Need Help From EJ Vets
Hello Everyone,I just finished my second year at EJ and I have become paralyzed. I will have solid months in July and Aug because of some things finally coming through, but I am so sick of calling some of these prospects. I have an urge to just start door knocking again, but I have been warned that too many first contacts and not enough "dripping" will cause me damage. Do I go out and find more low hanging fruit or continue to chase people who haven't done anything in 2 years ? Thanks.
You gotta do what you feel is best for you business. It sounds like you need an infusion of fresh blood, whether you get that from networking/referrals or doorknocking. I know vets that doorknocked in year 4 and 5 when they felt their pipeline was weak. Go doorknock. I think you need to finally take some of these old prospects off of your radar and fill then with better prospects.
GT,The key is that you never stop prospecting. It doesn't mean you have to doorknock. But if you think after 2 years that your prospecting days are over, think again. I am being recruited heavily by a wirehouse team with about $300mm in assets, and all they want me to do is prospect for them. I know a guy at Merrill that still prospects after 30 years in the business. The good advisors either have a huge pipeline of referrals, or keep prospecting (this is assuming someone that wants to keep growing the business). As far as the advice you got about first contacts - to an extent I guess that would be true, you need to make some prospects into clients. But you always need fresh blood, no matter what. SO I would do both - keep prospecting, and keep calling the "danglers" (but ONLY if you have qualified them as having some ability to invest real money).
If you haven’t knocked at least 2 1/2 years, consistently, you need to continue doing so. It sounds like you need to implement acceleration, and start asking prospects, “If you have some money come available, and I have a great rate on (fill in blank her with product like Tax-Free rate, GE rate, etc.), will you sample me out?” to weed out the garbage. In other words, grow a set.Keep chasing those that you hit hard the last two years, but hammer them harder. Ask for the order like this, "If I can show you an insured Tax-free rate at 5%, which is equal to over 7% on a taxable rate, what would stop you from sampling me out with 50k?". And then shut up and wait for an answer. Next, if they don't have at least 50k, mark them red and stop calling them. You are two years out and it's time to start making some money. Finally, the biggest problem I see with people out two years, and near or at Seg 3 is they get complacent. You don't have to work too many Saturday's anymore, but you better still be working 10-12 hour days, especially now that the market is down and there are some pissed off people at other brokerage firms.

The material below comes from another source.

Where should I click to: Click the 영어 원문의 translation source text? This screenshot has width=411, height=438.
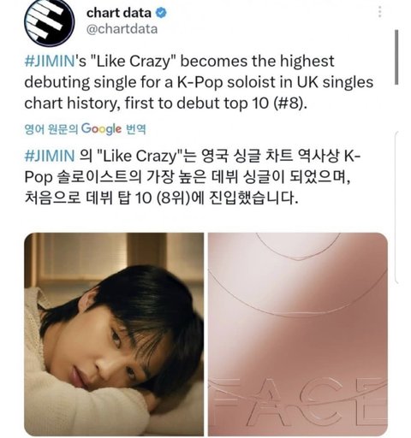click(51, 129)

Ask prospects with only one broker, "Is there a reason you have all your eggs in one basket? Do you really think one advisor or one firm has the corner on the market of good ideas? Doesn't it make sense to diversify the research your one advisor uses by using another advisor with a more conservative approach?" PM me if you want some other ideas.
[quote=GT Key]B24 and Rank, Thank you for the advice. I definitely need to grow a pair and pin some of these prospects down. I need to start embracing the fact that I need to become a better salesman instead of just being Mr. Friendly.[/quote] You may have nailed it. I find one problem with our model at Jones is that sometimes rookies NEED someone breathing down their necks for a while.
One more suggestion. Every time you talk to a client, ask for a referral. Those referrals will close a lot faster than doorknocks/cold calls.
Any suggestions on calling on referrals? I have gotten quite a few referrals but very little success. What is working for you vets?